For an ugly second, she was back on McLintock farm. “I’ve begun to ask that, myself. I always asked that. I…ignored it.” Dominia frowned at her hands, at her hungry stomach. Soon she needed to eat, and she regretted letting the dog get dibs on the businessman. “You have to ignore things to survive sometimes.”
“When your nervous system tells you a situation is bad, you should listen.”
“Of course, but what’s a kid supposed to do?”
Miki’s lips twisted in the shred of a sympathetic frown as her face lowered to her instrument. “That is the tragic part about this. Things would be different if martyrs were not so convinced of their own righteous nature. But your Father is good with children. Give him an infant, and blue will be red in a few centuries.”
Too true. The martyr rested her face against the cool wood of the door and listened to the instrument, let it quiver into her while she said, “I wanted to protest. I did, often, but I was afraid to take action.”
“What changed? Why have you taken action now? Not because some rat came to you. Not because your wife died.”
“But it was Cassandra.
Cassandra changed me.” In the back of Dominia’s head, she saw her, pale at the table, the adult version of the girl that the General had once been. So reluctant—so terrified—to exchange humanity for immortality. Every bite of food Cassandra consumed for the next six months were for her child; after the birth, they were for Dominia. Now, Dominia regretted that fact more than any. “She never let anyone make her forget that what she did was wrong. That shame kept her human, but it also kept her apart from us. It kept her so unhappy.”
“Better to be unhappy and repentant than an ignorant sinner,” said Miki. Dominia laughed.
“You believe in sin?”
“I might not worship your Father, but I’m a very religious person.”
“Ishtar, the Lady?” At Dominia’s question, the human’s dark eyes fluttered in surprise. The General smiled. “I’m not concerned anymore with the illegality of— It’s just a word.”

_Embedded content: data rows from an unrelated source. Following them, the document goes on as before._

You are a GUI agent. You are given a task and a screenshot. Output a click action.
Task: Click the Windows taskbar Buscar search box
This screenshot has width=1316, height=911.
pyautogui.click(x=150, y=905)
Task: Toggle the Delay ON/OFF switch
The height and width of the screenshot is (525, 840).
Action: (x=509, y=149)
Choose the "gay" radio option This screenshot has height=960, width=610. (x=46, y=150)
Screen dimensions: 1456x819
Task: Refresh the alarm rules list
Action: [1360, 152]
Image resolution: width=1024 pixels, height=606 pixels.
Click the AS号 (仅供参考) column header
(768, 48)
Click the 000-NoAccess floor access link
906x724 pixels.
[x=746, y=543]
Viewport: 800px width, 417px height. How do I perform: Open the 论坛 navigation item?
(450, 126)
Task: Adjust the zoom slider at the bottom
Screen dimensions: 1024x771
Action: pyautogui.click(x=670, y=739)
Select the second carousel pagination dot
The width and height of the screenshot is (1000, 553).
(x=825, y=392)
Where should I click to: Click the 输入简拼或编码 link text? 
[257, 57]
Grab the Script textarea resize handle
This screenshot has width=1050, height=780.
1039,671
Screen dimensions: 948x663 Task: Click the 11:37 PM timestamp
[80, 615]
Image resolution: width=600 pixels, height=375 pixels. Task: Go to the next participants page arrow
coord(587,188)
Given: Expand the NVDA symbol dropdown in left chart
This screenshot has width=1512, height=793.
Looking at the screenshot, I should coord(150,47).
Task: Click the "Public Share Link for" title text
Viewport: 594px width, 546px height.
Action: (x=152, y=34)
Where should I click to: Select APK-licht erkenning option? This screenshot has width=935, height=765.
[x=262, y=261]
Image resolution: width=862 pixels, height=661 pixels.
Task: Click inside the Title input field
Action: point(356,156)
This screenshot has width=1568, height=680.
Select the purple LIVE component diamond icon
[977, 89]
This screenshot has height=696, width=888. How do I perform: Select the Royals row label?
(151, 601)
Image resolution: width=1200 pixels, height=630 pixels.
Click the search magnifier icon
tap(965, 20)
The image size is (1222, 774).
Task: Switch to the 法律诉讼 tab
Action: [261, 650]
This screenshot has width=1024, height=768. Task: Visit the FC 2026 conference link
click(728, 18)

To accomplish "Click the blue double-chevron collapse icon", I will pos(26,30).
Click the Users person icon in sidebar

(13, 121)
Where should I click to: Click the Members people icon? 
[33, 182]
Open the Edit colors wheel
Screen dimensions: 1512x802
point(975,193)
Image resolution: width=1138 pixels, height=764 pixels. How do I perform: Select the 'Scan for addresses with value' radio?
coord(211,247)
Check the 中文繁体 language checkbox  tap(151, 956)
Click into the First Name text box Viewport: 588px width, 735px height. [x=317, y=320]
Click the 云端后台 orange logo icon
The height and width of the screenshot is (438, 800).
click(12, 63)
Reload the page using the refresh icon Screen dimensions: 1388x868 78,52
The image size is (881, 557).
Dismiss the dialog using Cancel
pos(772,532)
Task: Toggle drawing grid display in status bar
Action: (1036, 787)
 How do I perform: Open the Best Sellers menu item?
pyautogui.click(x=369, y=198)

“Nothing is ‘just’ a word. Nothing is a word. Words have power; words bind, conceal, illuminate, and curse. So, too, can they free. The Lady is older than the word that is Her name; older than the word ‘Lady,’ older than the concept of ‘man’ and ‘woman.’ Older than the world.”
Over the plucking of the shamisen, against the closed lids of her eyes, great imaginings of near-psychedelic variety played out against the warm madder backdrop—some formless Lady with the world in her arms. Miki went on. “The world has been created many times over: so believe the Lady’s priestesses, those in the marketplace who have been initiated into its higher echelons of truth. But we are not the only ones who believe that. Many religions—all of them, if you pay attention—say the world has been created again and again. All of this has happened again and again.”
“That’s a depressing thought.”
“Then let that be motivation to live a pure life. That way, you can minimize the amount of pain you endure for eternity.” While Miki chuckled cheerlessly, the shamisen carried Dominia away with the sound of the human’s low voice. “The Lady is the one who creates the world each time it is destroyed. She was not present in the universe when it first began. Rather, She was created by the first destruction.”